What is an archetypal image? They are symbols that occur in and throughout time and are often repetitive in nature. They often represent content within the psyche that speaks to us in an unconscious way. When the archetypes surface as conscious images, they do so in the form of images, figures and icons.

C. G. Jung believed that archetypes are collective and therefore part of everyone’s psyche. Ultimately they are a universal phenomenon and part of the collective unconscious. In simpler language, an archetypal image generally speaks to our soul and captures feelings and emotions that we may not be able to tap into in a conscious way. This is why I believe art and creativity speak their own language. A language that our intellectual mind can’t always rationalize or reason.

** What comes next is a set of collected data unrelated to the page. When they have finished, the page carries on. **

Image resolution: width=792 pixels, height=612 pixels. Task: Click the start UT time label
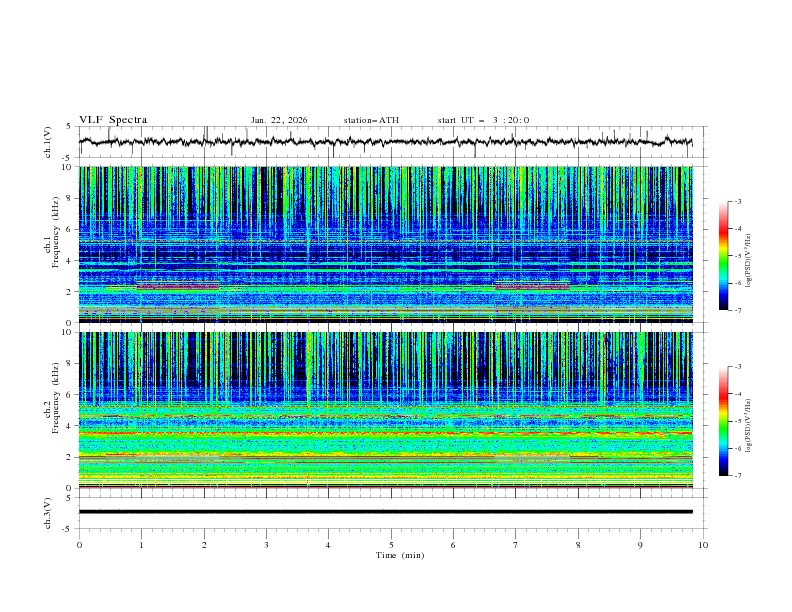(x=483, y=120)
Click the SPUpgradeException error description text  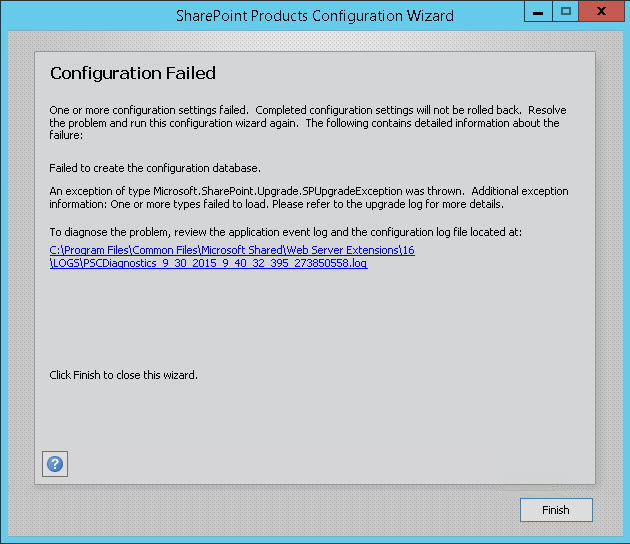[309, 197]

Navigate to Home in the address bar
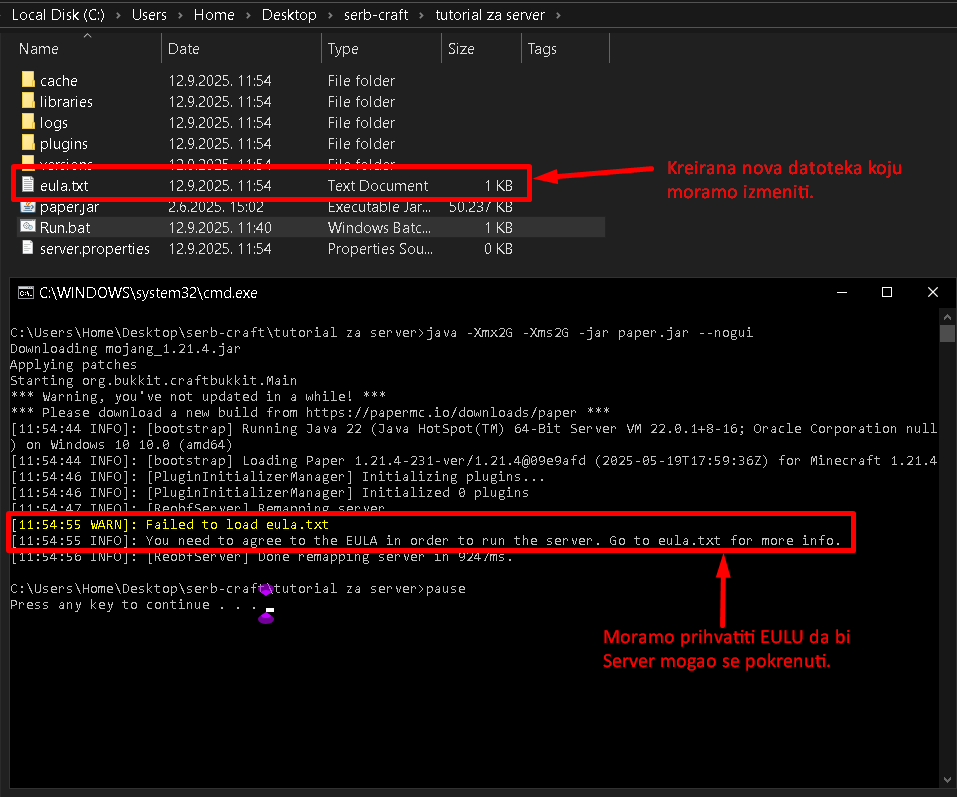tap(214, 15)
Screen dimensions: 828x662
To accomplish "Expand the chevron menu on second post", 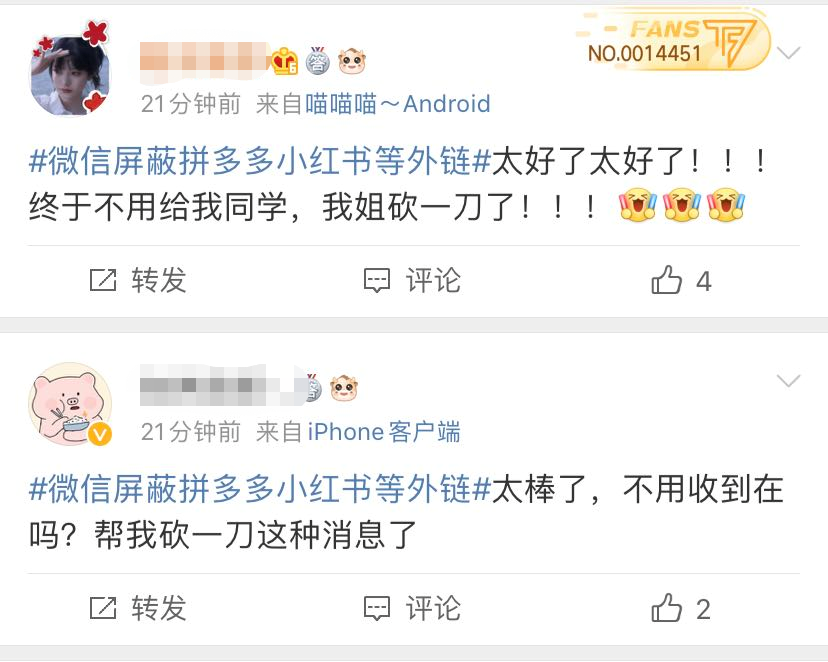I will pos(789,381).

Heart on Her Sleeve apparently is another of those iconic images. The original mixed-media canvas sold from my studio before I was able to hand it in the show. Several people have contacted me to purchase the image, so I am once again creating a Limited Edition Fine Art Giclee Print series.


Size 12×12 canvas
Original Caption: "They told her she wore her heart on her sleeve, so she tried holding it up to see what might happen."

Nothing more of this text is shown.